Saved data entries:
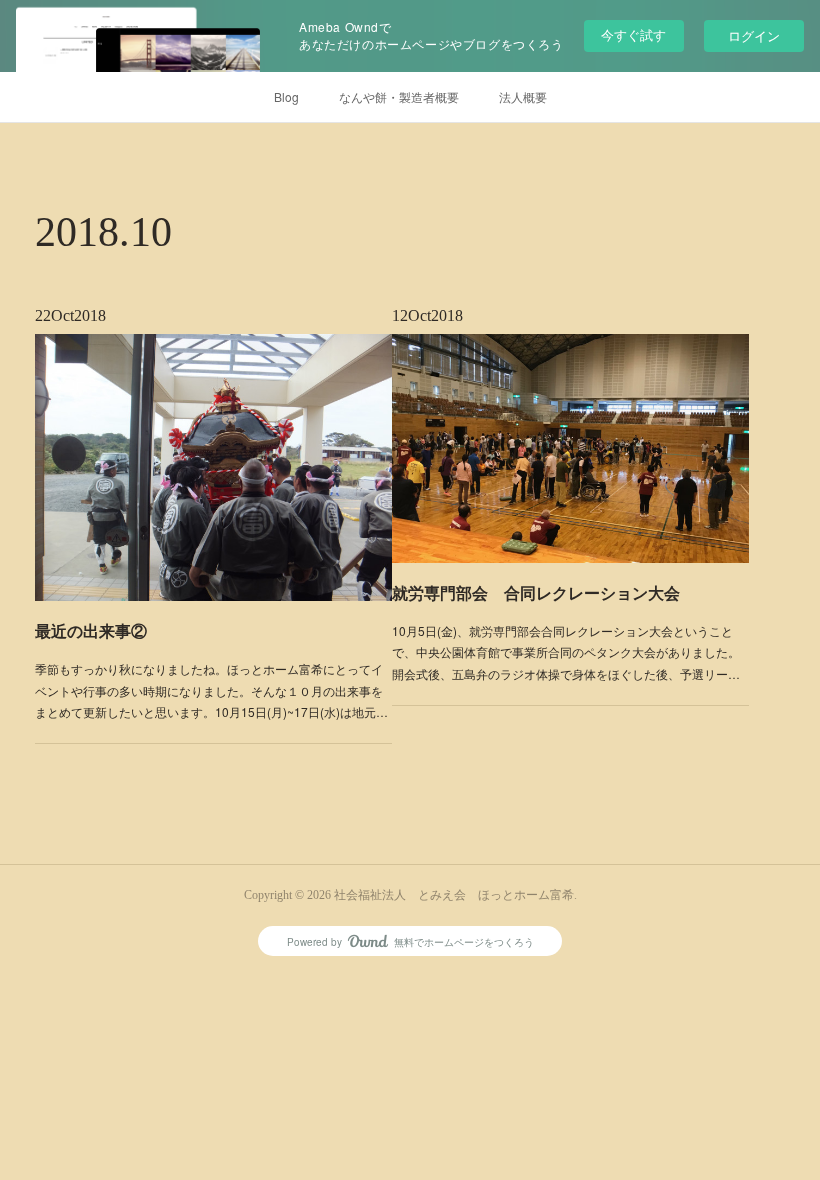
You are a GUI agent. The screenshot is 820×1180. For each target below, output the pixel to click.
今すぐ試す (633, 34)
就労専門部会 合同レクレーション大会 (536, 592)
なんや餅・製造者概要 (399, 96)
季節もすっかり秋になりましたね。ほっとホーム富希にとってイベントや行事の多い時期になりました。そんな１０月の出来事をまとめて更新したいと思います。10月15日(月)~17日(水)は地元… (211, 690)
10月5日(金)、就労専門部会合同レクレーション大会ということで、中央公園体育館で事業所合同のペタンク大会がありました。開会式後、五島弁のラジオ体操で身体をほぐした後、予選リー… (566, 652)
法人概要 (523, 96)
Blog (286, 96)
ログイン (754, 35)
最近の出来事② (91, 630)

EXERCISE BRIEF :: Where the line containing "なんや餅・製造者概要 (399, 96)" appears, start copying, and go on exactly through the last line of the data.

OUTPUT OF THE EXERCISE ::
なんや餅・製造者概要 (399, 96)
季節もすっかり秋になりましたね。ほっとホーム富希にとってイベントや行事の多い時期になりました。そんな１０月の出来事をまとめて更新したいと思います。10月15日(月)~17日(水)は地元… (211, 690)
10月5日(金)、就労専門部会合同レクレーション大会ということで、中央公園体育館で事業所合同のペタンク大会がありました。開会式後、五島弁のラジオ体操で身体をほぐした後、予選リー… (566, 652)
法人概要 (523, 96)
Blog (286, 96)
ログイン (754, 35)
最近の出来事② (91, 630)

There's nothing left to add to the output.